However, our attention isn’t the only news garnered with this approach. It was recently rumored in the media that The Barbarian Group was being sold to Korea’s Cheil Worldwide for a mere quarter of its valuation. Good luck to Palmer on getting out while the getting’s good -- or before he turns any older and more clueless in the world of digital advertising.

We first became aware of Benjamin Palmer, as he slouched in a chair during a panel discussion at New York Ad Week, doing his best impersonation of a K-hole. Though not wearing a bedazzled Ed Hardy shirt, he still communicated the requisite off-the-shelf  “Bad Boy Look.” Salon sculpted disheveled hair? Check! Vaguely S&M leather wrist-cuff watch? Check! Dropping the occasional f-bomb? Double-check. All these flashcard points are further enforced by his blog page (see above self-portrait), posting dated rockstar images for no apparent reason…

cave

We get it. He’s a “rebel.” Nothing wrong with that paint by numbers branding approach… Only his rockstars all date from decades ago. Dude… You overshot coked-up bad boy and ended up at the Hard Rock Cafe’s ‘boomer brunch. Perhaps you should choose something carbon-dated AFTER the internet was invented, if you want to seem edgy (or at least competitive) in digital media.

At Ad Week, Palmer was being lauded by other panelists for TBG developing the HBO Imagine (link) campaign. This stunt, from what we gathered, was in the vein of site specific video projection. This form of advertising has been popping up with more regularity in public spaces, most notably in Europe…

Palazzo Moretti from Claudio Sinatti on Vimeo.

Considering that automated video mixer applications like Isadora are being used now to create fully responsive, interactive environments at concerts- we had high expectations for this HBO Imagine installation. Especially considering that in NYC, video advertising is usually just a guy sitting on Houston and Lafayette in Soho, projecting a logo loop on a building.

So, what did Palmer and crew get up to? Well after a year developing the project, they were able to take the idea of watching HBO on a regular screen and -- get this -- project content on a cube! I know, that’s insane. They built a multi-sided cube installation, put it in public and projected videos on it. They must have had to use four projectors! Ahh… Further proof that snake oil salesmen are out there hustling dollars for questionable digital advertising.

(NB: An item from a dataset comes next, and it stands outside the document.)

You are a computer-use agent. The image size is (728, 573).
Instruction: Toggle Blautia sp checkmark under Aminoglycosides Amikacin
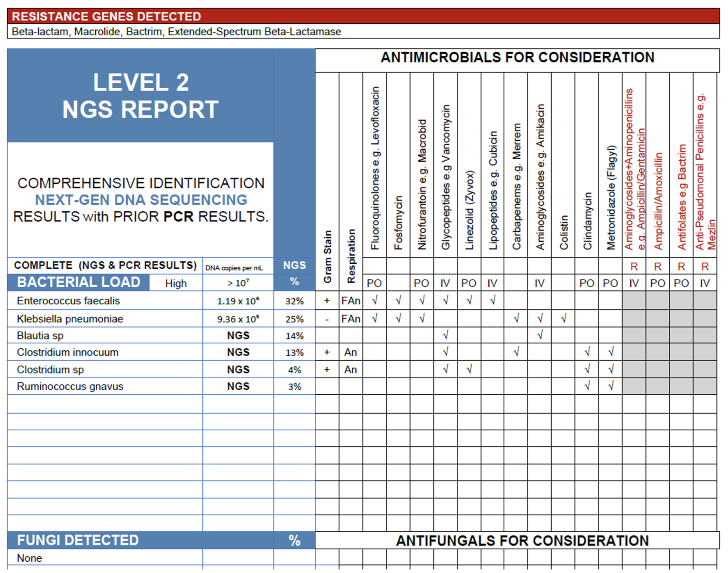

After trumping this phantom achievement on their site for months, The Barbarian Group just unveiled their new gimmick days ago. They created something that requires you get in the postboomer time machine and head back to the lad magazine heydays of early 1999 -- with Esquire Magazine’s Dec. 2009 Edition containing…

Augmented Reality

Boomer Futurists Head for 1999

Boomer Futurists Head for 1999

Remember the stunt from a decade ago, where magazines printed up special “digital” issues that required that you buy a barcode scanner to “unlock” content? You were supposed to hook this thing up to your computer, scan a barcode printed next to the article you were reading and this device would… direct you to the magazine’s site. True, browsers already existed -- but this was more hi-tech than just typing in a URL. So, The Barbarian Group took this idea and modernized it. Now… Rather than go to the magazine’s site, you need to hold your issue up to a webcam, which will read a barcode printed on the pages and then… direct you to the magazine’s site. In terms of blog traffic Esquire is set to overload servers with this crafty stunt, in that people cannot stop complaining over how pointless it is… I’d look into it, but I’m too busy masturbating to OMNI magazine using my Super-NES glove and telling everyone how great music was two decades ago.

When it comes to hollow stunts that “wow” no one, The Barbarian Group is king. Yet last we read, their buyout was rumored to be around $10 million dollars. For what? A crap idea think-tank? Does that include a free ticket to see Avatar? Because, if you want to experience more on cyber-emo, pointless charades and watered down virtual reality -- we commented on Avatar earlier. I wonder if Benjamin Palmer already bought his ticket to James Cameron’s boomer take on the future of media -- circa 1999.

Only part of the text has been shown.